# [Task statement]
The answer must be every record below, reproduced exactly.

# [Source material]

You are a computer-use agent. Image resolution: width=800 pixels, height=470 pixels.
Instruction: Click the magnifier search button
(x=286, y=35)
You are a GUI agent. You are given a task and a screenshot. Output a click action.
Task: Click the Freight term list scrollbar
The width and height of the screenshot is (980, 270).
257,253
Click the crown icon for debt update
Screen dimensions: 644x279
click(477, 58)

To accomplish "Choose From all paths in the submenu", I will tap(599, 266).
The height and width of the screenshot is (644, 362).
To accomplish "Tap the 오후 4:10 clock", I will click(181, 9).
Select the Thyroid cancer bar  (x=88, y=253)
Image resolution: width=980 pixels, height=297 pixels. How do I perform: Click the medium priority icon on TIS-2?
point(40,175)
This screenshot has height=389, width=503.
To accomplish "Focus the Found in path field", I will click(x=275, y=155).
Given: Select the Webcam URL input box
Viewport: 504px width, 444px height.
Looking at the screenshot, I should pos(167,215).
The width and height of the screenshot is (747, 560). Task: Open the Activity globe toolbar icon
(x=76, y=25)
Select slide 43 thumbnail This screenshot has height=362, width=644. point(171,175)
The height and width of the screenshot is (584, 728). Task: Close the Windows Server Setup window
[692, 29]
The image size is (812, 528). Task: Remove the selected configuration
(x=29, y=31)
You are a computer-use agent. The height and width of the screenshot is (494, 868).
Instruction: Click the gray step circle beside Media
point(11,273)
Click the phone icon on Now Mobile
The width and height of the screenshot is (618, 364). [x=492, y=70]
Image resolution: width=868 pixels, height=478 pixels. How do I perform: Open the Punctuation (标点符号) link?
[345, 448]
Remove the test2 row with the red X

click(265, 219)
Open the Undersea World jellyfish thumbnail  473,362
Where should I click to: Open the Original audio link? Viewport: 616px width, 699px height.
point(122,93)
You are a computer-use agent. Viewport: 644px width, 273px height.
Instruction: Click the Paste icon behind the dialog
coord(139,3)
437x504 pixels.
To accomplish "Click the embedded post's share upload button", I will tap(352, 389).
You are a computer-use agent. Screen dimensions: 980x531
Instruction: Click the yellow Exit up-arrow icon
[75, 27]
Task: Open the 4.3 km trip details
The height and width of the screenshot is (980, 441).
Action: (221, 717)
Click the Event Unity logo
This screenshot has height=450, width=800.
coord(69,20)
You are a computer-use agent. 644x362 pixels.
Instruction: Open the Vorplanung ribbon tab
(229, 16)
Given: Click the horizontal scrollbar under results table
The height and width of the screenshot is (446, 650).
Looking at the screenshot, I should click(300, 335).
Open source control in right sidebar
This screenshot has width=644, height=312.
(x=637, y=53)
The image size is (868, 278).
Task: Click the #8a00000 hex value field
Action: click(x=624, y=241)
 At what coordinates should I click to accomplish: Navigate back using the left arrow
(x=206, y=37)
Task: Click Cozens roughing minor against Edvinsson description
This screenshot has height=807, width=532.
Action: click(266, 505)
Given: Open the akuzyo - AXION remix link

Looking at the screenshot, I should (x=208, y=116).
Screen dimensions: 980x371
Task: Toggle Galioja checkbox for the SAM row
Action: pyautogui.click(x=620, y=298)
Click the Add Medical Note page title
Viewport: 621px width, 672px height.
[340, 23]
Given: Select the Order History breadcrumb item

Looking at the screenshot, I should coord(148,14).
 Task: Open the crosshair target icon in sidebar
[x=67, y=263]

# [Task output]
You are a computer-use agent. Image resolution: width=800 pixels, height=470 pixels.
Instruction: Click the magnifier search button
(x=286, y=35)
You are a GUI agent. You are given a task and a screenshot. Output a click action.
Task: Click the Freight term list scrollbar
The width and height of the screenshot is (980, 270).
257,253
Click the crown icon for debt update
Screen dimensions: 644x279
click(477, 58)

To accomplish "Choose From all paths in the submenu", I will tap(599, 266).
The height and width of the screenshot is (644, 362).
To accomplish "Tap the 오후 4:10 clock", I will click(181, 9).
Select the Thyroid cancer bar  (x=88, y=253)
Image resolution: width=980 pixels, height=297 pixels. How do I perform: Click the medium priority icon on TIS-2?
point(40,175)
This screenshot has height=389, width=503.
To accomplish "Focus the Found in path field", I will click(x=275, y=155).
Given: Select the Webcam URL input box
Viewport: 504px width, 444px height.
Looking at the screenshot, I should pos(167,215).
The width and height of the screenshot is (747, 560). Task: Open the Activity globe toolbar icon
(x=76, y=25)
Select slide 43 thumbnail This screenshot has height=362, width=644. point(171,175)
The height and width of the screenshot is (584, 728). Task: Close the Windows Server Setup window
[692, 29]
The image size is (812, 528). Task: Remove the selected configuration
(x=29, y=31)
You are a computer-use agent. The height and width of the screenshot is (494, 868).
Instruction: Click the gray step circle beside Media
point(11,273)
Click the phone icon on Now Mobile
The width and height of the screenshot is (618, 364). [x=492, y=70]
Image resolution: width=868 pixels, height=478 pixels. How do I perform: Open the Punctuation (标点符号) link?
[345, 448]
Remove the test2 row with the red X

click(265, 219)
Open the Undersea World jellyfish thumbnail  473,362
Where should I click to: Open the Original audio link? Viewport: 616px width, 699px height.
point(122,93)
You are a computer-use agent. Viewport: 644px width, 273px height.
Instruction: Click the Paste icon behind the dialog
coord(139,3)
437x504 pixels.
To accomplish "Click the embedded post's share upload button", I will tap(352, 389).
You are a computer-use agent. Screen dimensions: 980x531
Instruction: Click the yellow Exit up-arrow icon
[75, 27]
Task: Open the 4.3 km trip details
The height and width of the screenshot is (980, 441).
Action: (221, 717)
Click the Event Unity logo
This screenshot has height=450, width=800.
coord(69,20)
You are a computer-use agent. 644x362 pixels.
Instruction: Open the Vorplanung ribbon tab
(229, 16)
Given: Click the horizontal scrollbar under results table
The height and width of the screenshot is (446, 650).
Looking at the screenshot, I should click(300, 335).
Open source control in right sidebar
This screenshot has width=644, height=312.
(x=637, y=53)
The image size is (868, 278).
Task: Click the #8a00000 hex value field
Action: click(x=624, y=241)
 At what coordinates should I click to accomplish: Navigate back using the left arrow
(x=206, y=37)
Task: Click Cozens roughing minor against Edvinsson description
This screenshot has height=807, width=532.
Action: click(266, 505)
Given: Open the akuzyo - AXION remix link

Looking at the screenshot, I should (x=208, y=116).
Screen dimensions: 980x371
Task: Toggle Galioja checkbox for the SAM row
Action: pyautogui.click(x=620, y=298)
Click the Add Medical Note page title
Viewport: 621px width, 672px height.
[340, 23]
Given: Select the Order History breadcrumb item

Looking at the screenshot, I should coord(148,14).
 Task: Open the crosshair target icon in sidebar
[x=67, y=263]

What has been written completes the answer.